All records must be restated word for word.
(Supplied records)
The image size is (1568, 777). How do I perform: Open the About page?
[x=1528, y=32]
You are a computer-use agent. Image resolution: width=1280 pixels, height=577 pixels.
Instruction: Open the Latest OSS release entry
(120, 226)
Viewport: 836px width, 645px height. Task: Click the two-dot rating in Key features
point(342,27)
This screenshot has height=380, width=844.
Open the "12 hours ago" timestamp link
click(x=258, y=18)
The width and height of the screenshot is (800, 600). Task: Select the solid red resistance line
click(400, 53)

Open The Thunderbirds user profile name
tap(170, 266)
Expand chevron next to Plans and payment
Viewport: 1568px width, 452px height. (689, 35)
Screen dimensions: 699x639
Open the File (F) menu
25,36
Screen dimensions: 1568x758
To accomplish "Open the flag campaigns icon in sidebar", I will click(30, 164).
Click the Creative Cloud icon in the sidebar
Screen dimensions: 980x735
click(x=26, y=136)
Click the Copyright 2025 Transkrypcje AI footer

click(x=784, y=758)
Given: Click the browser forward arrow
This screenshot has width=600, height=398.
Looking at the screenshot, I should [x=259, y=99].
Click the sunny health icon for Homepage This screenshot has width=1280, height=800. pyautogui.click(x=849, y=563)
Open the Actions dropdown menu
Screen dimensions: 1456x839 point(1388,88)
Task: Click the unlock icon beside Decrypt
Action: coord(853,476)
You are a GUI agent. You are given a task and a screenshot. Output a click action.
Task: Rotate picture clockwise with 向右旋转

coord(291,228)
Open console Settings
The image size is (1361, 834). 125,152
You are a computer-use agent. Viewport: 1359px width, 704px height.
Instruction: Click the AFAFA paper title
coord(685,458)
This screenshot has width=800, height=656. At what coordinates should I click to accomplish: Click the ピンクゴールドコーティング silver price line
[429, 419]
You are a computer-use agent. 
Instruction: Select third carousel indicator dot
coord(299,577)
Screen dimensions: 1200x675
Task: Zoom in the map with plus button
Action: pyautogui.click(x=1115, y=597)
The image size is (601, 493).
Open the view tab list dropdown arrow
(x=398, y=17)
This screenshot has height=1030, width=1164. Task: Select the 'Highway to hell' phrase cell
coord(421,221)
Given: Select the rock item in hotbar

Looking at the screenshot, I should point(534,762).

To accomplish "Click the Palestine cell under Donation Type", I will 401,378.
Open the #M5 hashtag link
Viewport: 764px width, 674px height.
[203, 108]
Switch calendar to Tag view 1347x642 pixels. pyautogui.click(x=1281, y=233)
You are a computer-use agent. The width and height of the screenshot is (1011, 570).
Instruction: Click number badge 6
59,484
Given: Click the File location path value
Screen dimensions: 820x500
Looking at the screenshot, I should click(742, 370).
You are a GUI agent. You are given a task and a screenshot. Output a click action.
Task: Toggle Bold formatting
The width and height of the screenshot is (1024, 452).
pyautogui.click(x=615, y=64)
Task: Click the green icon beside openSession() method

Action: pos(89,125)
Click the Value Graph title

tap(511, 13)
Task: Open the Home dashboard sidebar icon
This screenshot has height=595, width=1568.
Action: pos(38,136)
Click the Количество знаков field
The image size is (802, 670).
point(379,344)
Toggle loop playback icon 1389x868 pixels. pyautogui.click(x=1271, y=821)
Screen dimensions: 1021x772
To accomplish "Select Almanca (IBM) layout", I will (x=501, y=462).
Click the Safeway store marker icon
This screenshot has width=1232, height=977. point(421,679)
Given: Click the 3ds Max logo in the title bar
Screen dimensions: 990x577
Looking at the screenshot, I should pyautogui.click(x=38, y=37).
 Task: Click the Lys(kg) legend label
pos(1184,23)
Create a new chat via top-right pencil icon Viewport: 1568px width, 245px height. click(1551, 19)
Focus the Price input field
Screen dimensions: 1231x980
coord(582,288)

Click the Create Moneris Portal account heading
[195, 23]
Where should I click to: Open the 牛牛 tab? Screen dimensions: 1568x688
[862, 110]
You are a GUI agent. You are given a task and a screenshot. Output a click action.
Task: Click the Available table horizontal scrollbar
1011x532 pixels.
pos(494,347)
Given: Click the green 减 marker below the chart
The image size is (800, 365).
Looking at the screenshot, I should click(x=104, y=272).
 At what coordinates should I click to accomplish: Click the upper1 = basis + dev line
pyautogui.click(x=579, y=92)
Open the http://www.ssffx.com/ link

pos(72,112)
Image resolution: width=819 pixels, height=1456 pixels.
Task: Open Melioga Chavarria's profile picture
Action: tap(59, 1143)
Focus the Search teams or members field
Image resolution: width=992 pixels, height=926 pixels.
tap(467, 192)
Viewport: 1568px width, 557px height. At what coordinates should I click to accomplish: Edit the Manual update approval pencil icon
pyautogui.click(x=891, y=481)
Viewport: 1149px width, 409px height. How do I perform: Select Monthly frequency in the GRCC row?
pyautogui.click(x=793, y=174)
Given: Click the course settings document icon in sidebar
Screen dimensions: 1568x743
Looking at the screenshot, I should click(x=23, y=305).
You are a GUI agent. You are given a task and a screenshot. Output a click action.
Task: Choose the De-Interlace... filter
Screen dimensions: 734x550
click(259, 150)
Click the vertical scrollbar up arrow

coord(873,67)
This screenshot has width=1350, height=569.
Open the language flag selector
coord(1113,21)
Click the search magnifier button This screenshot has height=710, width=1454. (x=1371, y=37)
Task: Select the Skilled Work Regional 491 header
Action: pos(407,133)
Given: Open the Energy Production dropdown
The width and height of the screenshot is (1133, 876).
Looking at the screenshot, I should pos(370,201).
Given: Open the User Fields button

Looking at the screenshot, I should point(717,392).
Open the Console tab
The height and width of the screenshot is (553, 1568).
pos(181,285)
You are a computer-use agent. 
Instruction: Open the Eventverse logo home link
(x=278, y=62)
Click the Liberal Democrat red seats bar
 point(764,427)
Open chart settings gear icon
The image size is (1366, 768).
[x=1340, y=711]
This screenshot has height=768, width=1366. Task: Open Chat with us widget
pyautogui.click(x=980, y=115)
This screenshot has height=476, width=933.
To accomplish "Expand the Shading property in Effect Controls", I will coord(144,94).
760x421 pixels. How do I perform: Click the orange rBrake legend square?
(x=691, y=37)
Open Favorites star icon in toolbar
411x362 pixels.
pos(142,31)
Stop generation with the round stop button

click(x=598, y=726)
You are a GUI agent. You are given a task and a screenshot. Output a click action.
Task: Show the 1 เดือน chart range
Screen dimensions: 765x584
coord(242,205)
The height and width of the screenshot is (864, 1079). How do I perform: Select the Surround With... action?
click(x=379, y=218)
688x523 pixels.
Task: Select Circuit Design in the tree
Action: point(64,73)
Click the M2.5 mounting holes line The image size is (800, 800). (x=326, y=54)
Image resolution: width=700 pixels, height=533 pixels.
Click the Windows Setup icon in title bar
(End Supplied records)
## Reply
The image size is (1568, 777). How do I perform: Open the About page?
[x=1528, y=32]
You are a computer-use agent. Image resolution: width=1280 pixels, height=577 pixels.
Instruction: Open the Latest OSS release entry
(120, 226)
Viewport: 836px width, 645px height. Task: Click the two-dot rating in Key features
point(342,27)
This screenshot has height=380, width=844.
Open the "12 hours ago" timestamp link
click(x=258, y=18)
The width and height of the screenshot is (800, 600). Task: Select the solid red resistance line
click(400, 53)

Open The Thunderbirds user profile name
tap(170, 266)
Expand chevron next to Plans and payment
Viewport: 1568px width, 452px height. (689, 35)
Screen dimensions: 699x639
Open the File (F) menu
25,36
Screen dimensions: 1568x758
To accomplish "Open the flag campaigns icon in sidebar", I will click(30, 164).
Click the Creative Cloud icon in the sidebar
Screen dimensions: 980x735
click(x=26, y=136)
Click the Copyright 2025 Transkrypcje AI footer

click(x=784, y=758)
Given: Click the browser forward arrow
This screenshot has width=600, height=398.
Looking at the screenshot, I should [x=259, y=99].
Click the sunny health icon for Homepage This screenshot has width=1280, height=800. pyautogui.click(x=849, y=563)
Open the Actions dropdown menu
Screen dimensions: 1456x839 point(1388,88)
Task: Click the unlock icon beside Decrypt
Action: coord(853,476)
You are a GUI agent. You are given a task and a screenshot. Output a click action.
Task: Rotate picture clockwise with 向右旋转

coord(291,228)
Open console Settings
The image size is (1361, 834). 125,152
You are a computer-use agent. Viewport: 1359px width, 704px height.
Instruction: Click the AFAFA paper title
coord(685,458)
This screenshot has width=800, height=656. At what coordinates should I click to accomplish: Click the ピンクゴールドコーティング silver price line
[429, 419]
You are a computer-use agent. 
Instruction: Select third carousel indicator dot
coord(299,577)
Screen dimensions: 1200x675
Task: Zoom in the map with plus button
Action: pyautogui.click(x=1115, y=597)
The image size is (601, 493).
Open the view tab list dropdown arrow
(x=398, y=17)
This screenshot has height=1030, width=1164. Task: Select the 'Highway to hell' phrase cell
coord(421,221)
Given: Select the rock item in hotbar

Looking at the screenshot, I should point(534,762).

To accomplish "Click the Palestine cell under Donation Type", I will 401,378.
Open the #M5 hashtag link
Viewport: 764px width, 674px height.
[203, 108]
Switch calendar to Tag view 1347x642 pixels. pyautogui.click(x=1281, y=233)
You are a computer-use agent. The width and height of the screenshot is (1011, 570).
Instruction: Click number badge 6
59,484
Given: Click the File location path value
Screen dimensions: 820x500
Looking at the screenshot, I should click(742, 370).
You are a GUI agent. You are given a task and a screenshot. Output a click action.
Task: Toggle Bold formatting
The width and height of the screenshot is (1024, 452).
pyautogui.click(x=615, y=64)
Task: Click the green icon beside openSession() method

Action: pos(89,125)
Click the Value Graph title

tap(511, 13)
Task: Open the Home dashboard sidebar icon
This screenshot has height=595, width=1568.
Action: pos(38,136)
Click the Количество знаков field
The image size is (802, 670).
point(379,344)
Toggle loop playback icon 1389x868 pixels. pyautogui.click(x=1271, y=821)
Screen dimensions: 1021x772
To accomplish "Select Almanca (IBM) layout", I will (x=501, y=462).
Click the Safeway store marker icon
This screenshot has width=1232, height=977. point(421,679)
Given: Click the 3ds Max logo in the title bar
Screen dimensions: 990x577
Looking at the screenshot, I should pyautogui.click(x=38, y=37).
 Task: Click the Lys(kg) legend label
pos(1184,23)
Create a new chat via top-right pencil icon Viewport: 1568px width, 245px height. click(1551, 19)
Focus the Price input field
Screen dimensions: 1231x980
coord(582,288)

Click the Create Moneris Portal account heading
[195, 23]
Where should I click to: Open the 牛牛 tab? Screen dimensions: 1568x688
[862, 110]
You are a GUI agent. You are given a task and a screenshot. Output a click action.
Task: Click the Available table horizontal scrollbar
1011x532 pixels.
pos(494,347)
Given: Click the green 减 marker below the chart
The image size is (800, 365).
Looking at the screenshot, I should click(x=104, y=272).
 At what coordinates should I click to accomplish: Click the upper1 = basis + dev line
pyautogui.click(x=579, y=92)
Open the http://www.ssffx.com/ link

pos(72,112)
Image resolution: width=819 pixels, height=1456 pixels.
Task: Open Melioga Chavarria's profile picture
Action: tap(59, 1143)
Focus the Search teams or members field
Image resolution: width=992 pixels, height=926 pixels.
tap(467, 192)
Viewport: 1568px width, 557px height. At what coordinates should I click to accomplish: Edit the Manual update approval pencil icon
pyautogui.click(x=891, y=481)
Viewport: 1149px width, 409px height. How do I perform: Select Monthly frequency in the GRCC row?
pyautogui.click(x=793, y=174)
Given: Click the course settings document icon in sidebar
Screen dimensions: 1568x743
Looking at the screenshot, I should click(x=23, y=305).
You are a GUI agent. You are given a task and a screenshot. Output a click action.
Task: Choose the De-Interlace... filter
Screen dimensions: 734x550
click(259, 150)
Click the vertical scrollbar up arrow

coord(873,67)
This screenshot has width=1350, height=569.
Open the language flag selector
coord(1113,21)
Click the search magnifier button This screenshot has height=710, width=1454. (x=1371, y=37)
Task: Select the Skilled Work Regional 491 header
Action: pos(407,133)
Given: Open the Energy Production dropdown
The width and height of the screenshot is (1133, 876).
Looking at the screenshot, I should pos(370,201).
Given: Open the User Fields button

Looking at the screenshot, I should point(717,392).
Open the Console tab
The height and width of the screenshot is (553, 1568).
pos(181,285)
You are a computer-use agent. 
Instruction: Open the Eventverse logo home link
(x=278, y=62)
Click the Liberal Democrat red seats bar
 point(764,427)
Open chart settings gear icon
The image size is (1366, 768).
[x=1340, y=711]
This screenshot has height=768, width=1366. Task: Open Chat with us widget
pyautogui.click(x=980, y=115)
This screenshot has height=476, width=933.
To accomplish "Expand the Shading property in Effect Controls", I will coord(144,94).
760x421 pixels. How do I perform: Click the orange rBrake legend square?
(x=691, y=37)
Open Favorites star icon in toolbar
411x362 pixels.
pos(142,31)
Stop generation with the round stop button

click(x=598, y=726)
You are a GUI agent. You are given a task and a screenshot. Output a click action.
Task: Show the 1 เดือน chart range
Screen dimensions: 765x584
coord(242,205)
The height and width of the screenshot is (864, 1079). How do I perform: Select the Surround With... action?
click(x=379, y=218)
688x523 pixels.
Task: Select Circuit Design in the tree
Action: point(64,73)
Click the M2.5 mounting holes line The image size is (800, 800). (x=326, y=54)
Image resolution: width=700 pixels, height=533 pixels.
Click the Windows Setup icon in title bar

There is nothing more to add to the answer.